----- STUDY MATERIAL
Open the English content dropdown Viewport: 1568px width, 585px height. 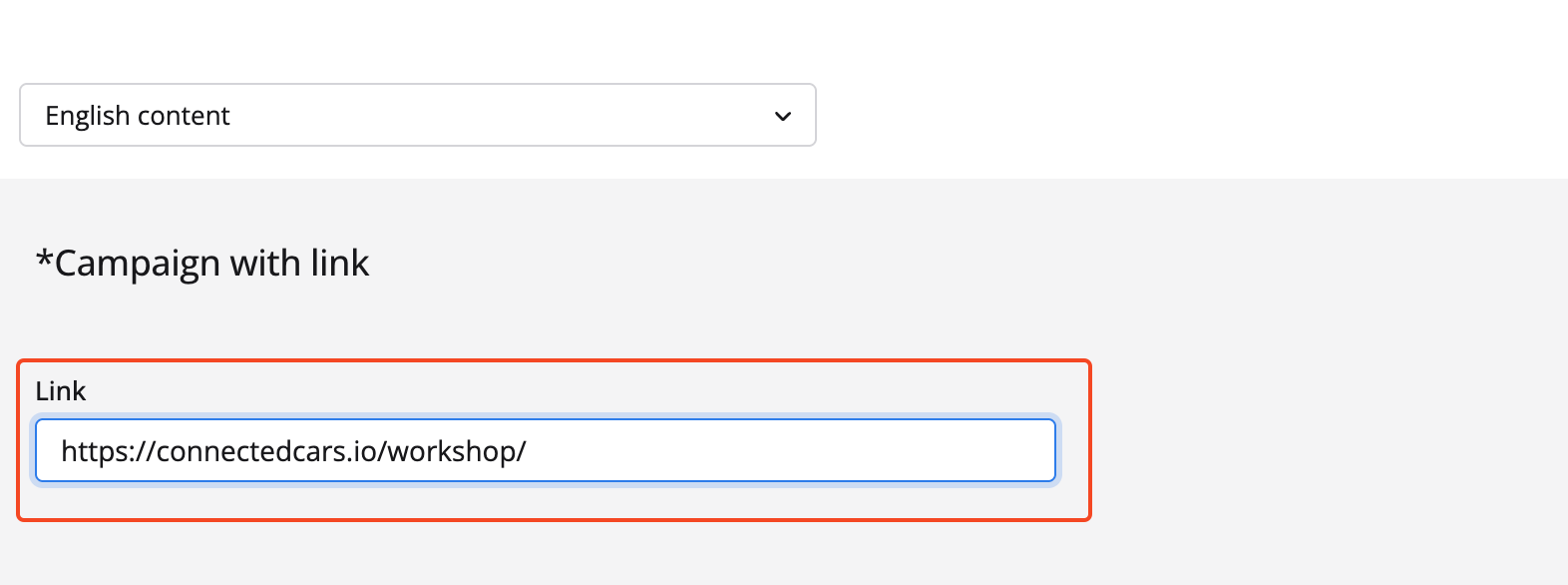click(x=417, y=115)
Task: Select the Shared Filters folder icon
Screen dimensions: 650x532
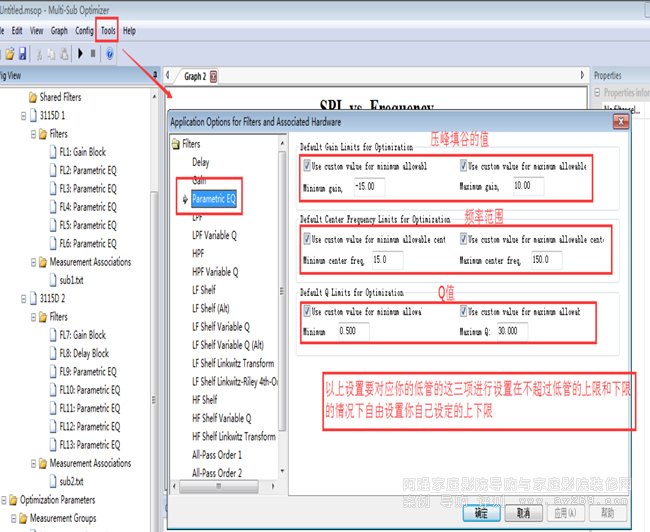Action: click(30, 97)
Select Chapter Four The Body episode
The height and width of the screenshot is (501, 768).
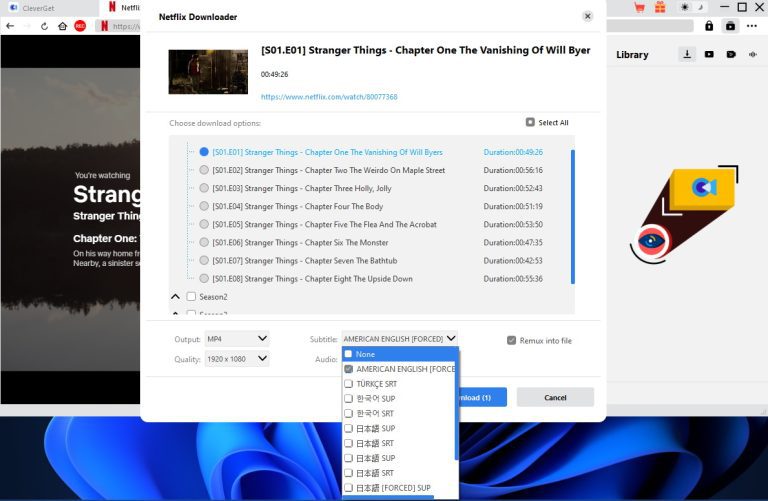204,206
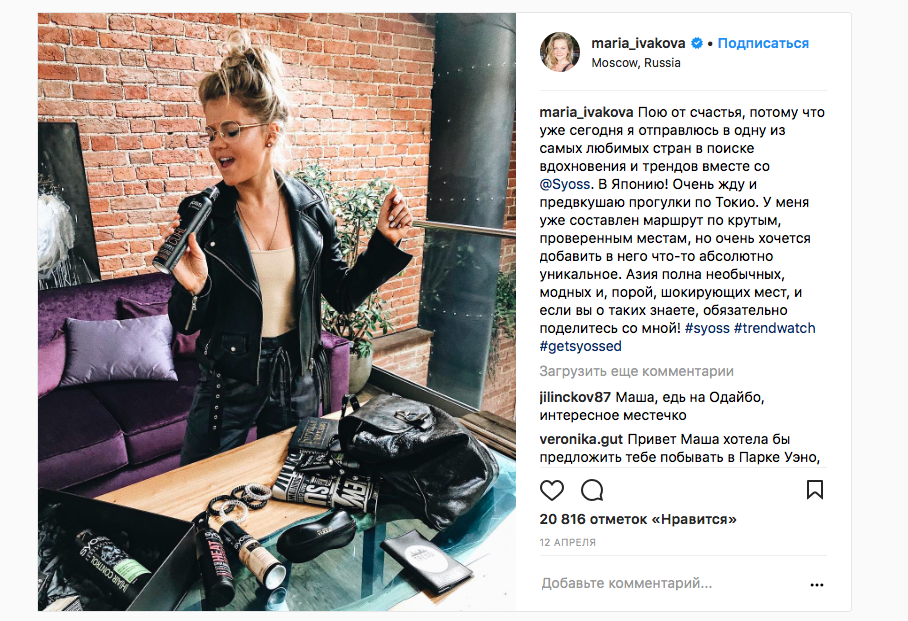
----------
YOUR GOAL
Only the lines from the one containing "Select Chapter Four The Body episode" through the last line of the entries should be transcribed, exactly and with no pictures.

SOLUTION TO THIS EXERCISE
Select Chapter Four The Body episode
The height and width of the screenshot is (501, 768).
204,206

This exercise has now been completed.